§ DIRECTION:
Answer these questions from the passage.
1. According to the passage, who asked the writer to give the talk?
2. Whose blog post charts the options for Python package installation?
3. Who demonstrated an interactive WSGI profiler module at PyCon UK?

§ PASSAGE:
━━━━━━━━

James is correct, but it was Bennet not Tauber.   ;)

>> Mark, how did they know to ask you?  I mean it was a great choice---
>> but a weird one.  Or did you volunteer?
>
> I agreed, it was an inspired choice.

As I mentioned you'll have to thank Jacob for that one -- he's the one
who asked me to do it, and encouraged me not to pull my punches, but
to say what I really thought.
> You said exactly what I had been thinking (plus some!), with
> conviction and authority, without unnecessary antagonism. Brilliant. I
> had conversations with Jacob KM about exactly the things you talked
> about (e.g. WSGI<->Django middleware wrapper), and they are thinking
> of doing this, I think largely as a result of your talk. He confessed
> embarrassment as an engineer about the dependency graph, and was
> interested to learn more about how TG has handled easy_install (he
> didn't know you can supply your own egg repo via a html page).
       
Kevin Teague has a great blog post abut the package installation
infrastructure that's available in python.  He pretty much charts all
the options.

http://www.bud.ca/blog/pony

Though I do think it might be worth mentioning in the context of
Django that you could do something like distribute a tarball with all
of the packages django needs included and a paver script that lets you
install all the django dependencies before you install django itself.


> Two things I learned that Django does better than TG/Pylons, IMO:
>
> Style:
>
> Django stuff looks good. The culture in Django is more design
> orientated than TG, and I think that is a factor in their success. At
> PyCon UK, Stephen Emslie demo'd a nice interactive WSGI profiler
> module[1], and one the Django folk's comments was "Sweet! But you
> Pylons guys always make things so ugly - get a designer to give you a
> style sheet already". They have a point IMHO.

Well, we need to attract more designers ;)   But seriously, this is a
point well taken, and we're trying to improve the out of the box
design experience for many TG related projects.   And in the
particular case of the WSGI profiler, I think that Armin may be
getting involved, and he has some design sense.

> Apps:
>
> Django has a large amount of plugin apps
> (wiki/forums/openid/tagging/notifications/IM/IRC/etc) that add
> functionality to the whole stack (views, controllers, middleware,
> model). They can do this because they know the whole stack in advance.

━━━━━━━━

§ PROVIDED MATERIAL:
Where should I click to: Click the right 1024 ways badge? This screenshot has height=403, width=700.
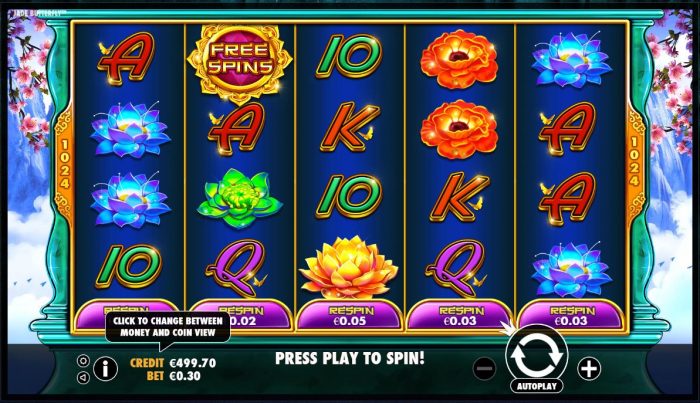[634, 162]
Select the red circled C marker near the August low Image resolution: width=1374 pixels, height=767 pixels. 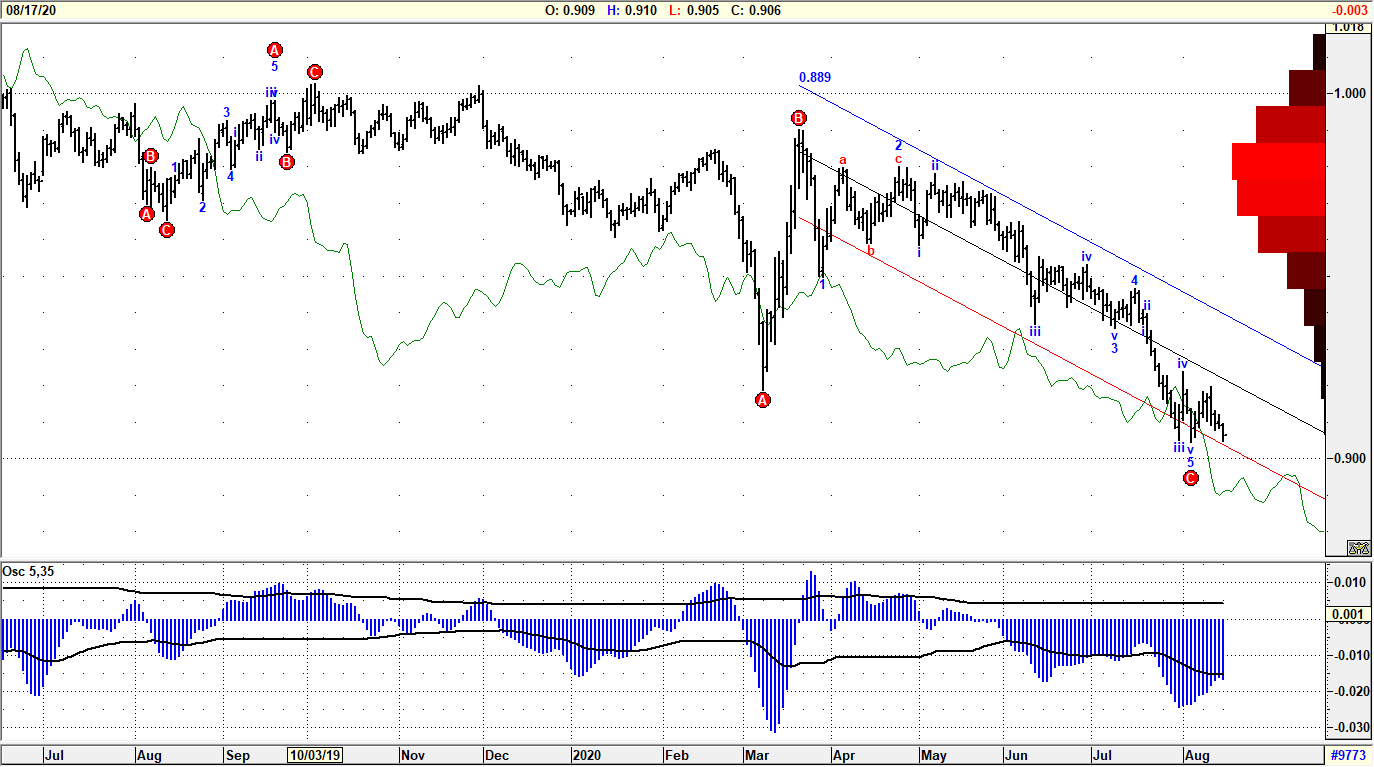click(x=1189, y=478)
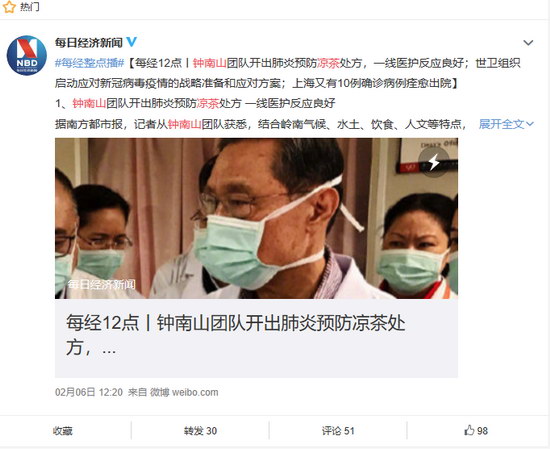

━━━━━━━━

§ ANSWER BELOW:
1. Jacob
2. Kevin Teague
3. Stephen Emslie